## [Data to process]
──────────────────────────────
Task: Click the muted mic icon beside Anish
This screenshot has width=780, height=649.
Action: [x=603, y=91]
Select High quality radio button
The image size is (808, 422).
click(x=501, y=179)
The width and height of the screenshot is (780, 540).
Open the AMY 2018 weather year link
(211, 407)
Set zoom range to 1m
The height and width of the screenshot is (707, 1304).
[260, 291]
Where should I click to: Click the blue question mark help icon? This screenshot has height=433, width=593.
──────────────────────────────
## [Exercise requirements]
Transcribe every record above exactly as it appears.

## [Your solution]
Task: Click the muted mic icon beside Anish
This screenshot has width=780, height=649.
Action: [x=603, y=91]
Select High quality radio button
The image size is (808, 422).
click(x=501, y=179)
The width and height of the screenshot is (780, 540).
Open the AMY 2018 weather year link
(211, 407)
Set zoom range to 1m
The height and width of the screenshot is (707, 1304).
[260, 291]
Where should I click to: Click the blue question mark help icon? This screenshot has height=433, width=593.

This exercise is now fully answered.